═══ Selected text ═══

The Many Advantages of Not Working from Home

Barry Parham
(For every cloud lining, there's some silver nitrate)

Today, I killed a man. But that's okay.

It was an unfortunate (but necessary) social adjustment, but it's going to be fine, because it took place in the "abandon all hope" left-turn lane of a confused intersection on a criminally-overcrowded six-lane strip of commercial pavement, chock-full of insane commuters, during the daily American gonzo gauntlet known as the "morning rush hour."

So it could be six or eight weeks before anybody slows down long enough to notice the body.

Some of you readers already know about my recent shift back into the work-a-day world, the on-site, five-days-a-week, corporate-American labor pool, and my on-going struggle to adapt. So for you, this is not breaking news. On the other hand, very little that I write, ever, qualifies as actual news. For one thing, I don't have nearly enough money in my Hair Helmet budget to honestly be considered as a viable, professional news biped.

And if you're a paid subscriber to my weekly "opinion" columns, let me first say this: you're lying. I don't have any paid subscribers. If you really are paying somebody for the "privilege" of reading my weekly columns, you're paying somebody else. That's fine with me, and ultimately, if someone has figured out how to con both you and me, I'm happy for the evil little criminal rat scum jerk. I just thought you should know that you're the patsy in a scam of colossal proportions, like ethanol, or automatic payroll deductions.

But one must eat, and one must wear clothes, unless one is a member of Congress. So, in order to remain clothed and fed, one must do what one must do ... one must follow the rules, one must do the right thing, unless one is a member of Congress. That means that we must learn to adjust to new things, to find the good in bad things, to seek the divine in all things, and to keep going to work so we can keep buying more things.

To be sure, working from home parades its allures. Yes, it's fun and safe, it's comfortable, it's familiar and productive, it's convenient and includes easy access to music and beer, and it demands absolutely no expense whatsoever from the employer. But we're already into Paragraph Seven, so let's not drag logic into this.

And it's in that non-bitter, mature adult spirit that I offer you the following list. Like me, you may find yourself faced with the need to actually get in your car and drive to work. But you might not yet have fully pondered some of your blessings. Partly, that's because these blessings are hidden, though mostly, it's because I'm lying. But let's not niggle.

═══ Stored data ═══

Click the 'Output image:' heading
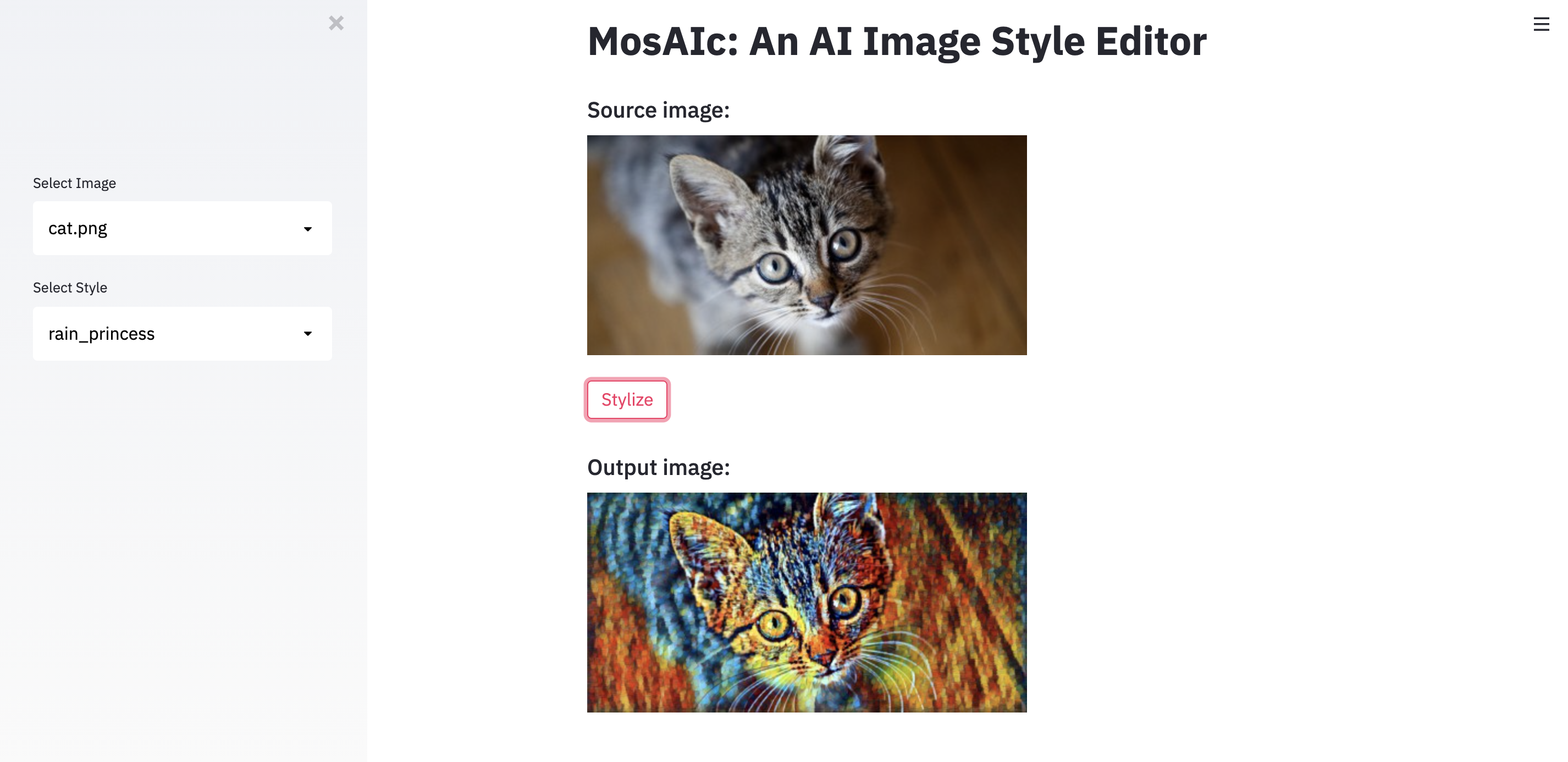 [658, 467]
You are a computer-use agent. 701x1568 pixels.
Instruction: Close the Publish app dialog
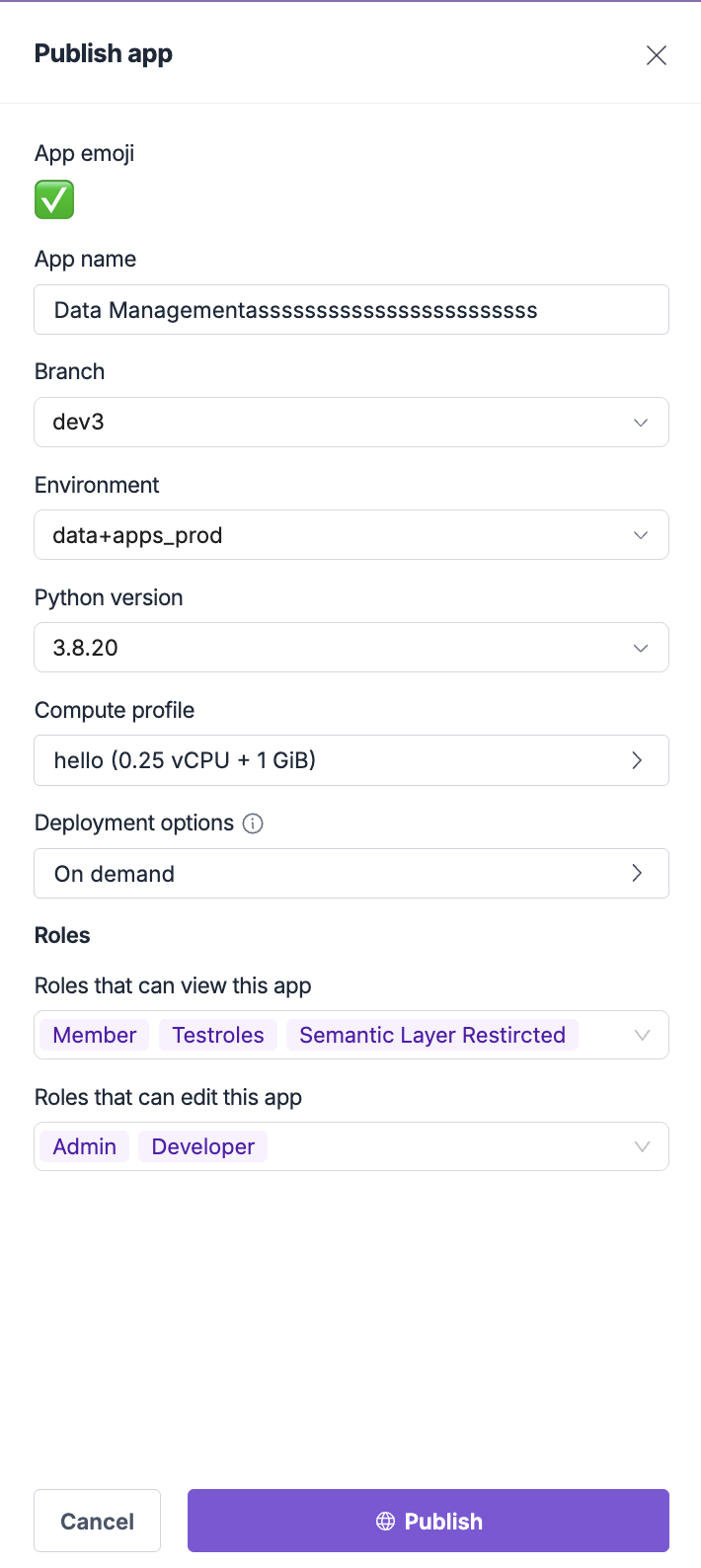[x=657, y=55]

═══

Problem: Carry the humor column on the advantages of not working from home forward from its final sentence, keeping its voice.

Expected answer:
So what are some of these hidden blessings?

Witness:

· When you work from home, you sacrifice many opportunities to hone your guerilla warfare tactics. Among its other benefits, the unexpected inter-departmental interactions that are rife in an office environment can keen your senses and reflexes in a way that no home office can match. For example, when working from home and deep in concentration on some puzzling software problem, I almost never have someone leap out of the tree-line behind me, bound up to my chair and bark, "SCUSE ME. YOU BUSY?"

· Any office environment worth its salt will eventually devolve into a brisk, brutal game of Thermostat Wars. I think there must be a law - every multi-human workspace must contain at least one person, caught up in some kind of post-menopausal flop sweats, who is constantly carping about the heat, and another person who is forever freezing to death. As such, the rest of the room's occupants spend their days watching the Fahrenheit Foes attempt to surreptitiously sneak the common area's thermostat up, or down, a few degrees. To be fair to the caloric combatants, their discomfort is partly due to the dynamics of the room itself, which for some reason was designed to support a full-blown pizza oven on one side of the room and Walt Disney's cryogenic vault on the other.

· Now, let's move on to time-wasting tactics. If you work from home, you're on your own. It's now entirely up to you to figure out how to completely blow a perfectly good hour every morning, and another hour every afternoon. Were you commuting to work every day like everybody else, these two dead-and-gone chunks of your life could have been wasted far more unproductively, sitting through multiple traffic-light cycles in an expensive, pollution-spewing, multi-ton, fiscally-depreciating device, where you would learn from fellow commuters how to employ a modified version of American Sign Language that efficiently culls the communication toolbox down to a single finger. And the spatial measurement skills you'd learn, navigating rush hour lane changes, would go far in preparing you for any post-Armageddon, Mad Max-ish dead-Earth environments, should someone like Qaddafi finally run out of silly hats, get bored, and start randomly punching Korean-labeled buttons on his compound's office console.

· And though we've already discussed the work commute, it's so spectacularly foul tha ... um ... I mean, it's so spectacularly productive that it can stand another, um, uh, treatment. Not only does the drive to work (and from work) present a great prospect for hating (or being hated); the savvy commuter will spot college-course-level opportunities to observe the human beast in its unnatural environment. Next time you're out on the turnpike tundra, keep an eye out for not-so-rare sightings of Freeway Fauna: the musical antics of the Faux Rock-Idol Dashboard Smacker; the drone-like determination of the Myopic Speed Limit Pedant, the frantic feeding habits of the Drive-Thru Dropped-Crumb Pie-Hole Vulture, the Rearview-Preening Mama Grizzly; the Paw-Gesturing Carpool Chatter-Beast; the dreaded iPhone-y Larynx-Warbler.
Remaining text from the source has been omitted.